What lines of the material below hold the string "column"? Copy them out.

BEGIN DATA UNDER STUDY

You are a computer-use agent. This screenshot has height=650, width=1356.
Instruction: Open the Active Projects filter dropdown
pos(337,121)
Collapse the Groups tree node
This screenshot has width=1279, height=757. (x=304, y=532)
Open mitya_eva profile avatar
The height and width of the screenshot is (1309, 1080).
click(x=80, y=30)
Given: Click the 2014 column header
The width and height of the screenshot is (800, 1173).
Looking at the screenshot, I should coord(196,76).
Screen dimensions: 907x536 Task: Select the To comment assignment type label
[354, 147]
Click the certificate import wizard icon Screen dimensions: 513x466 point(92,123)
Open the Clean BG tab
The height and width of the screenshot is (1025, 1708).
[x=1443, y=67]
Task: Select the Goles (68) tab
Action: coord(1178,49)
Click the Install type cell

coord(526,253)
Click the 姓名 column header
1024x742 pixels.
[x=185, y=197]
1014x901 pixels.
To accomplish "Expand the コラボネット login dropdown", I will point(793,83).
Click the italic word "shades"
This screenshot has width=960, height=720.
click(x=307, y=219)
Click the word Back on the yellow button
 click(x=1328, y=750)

END DATA UNDER STUDY

— SOLVED EXERCISE —
Given: Click the 2014 column header
Click the 姓名 column header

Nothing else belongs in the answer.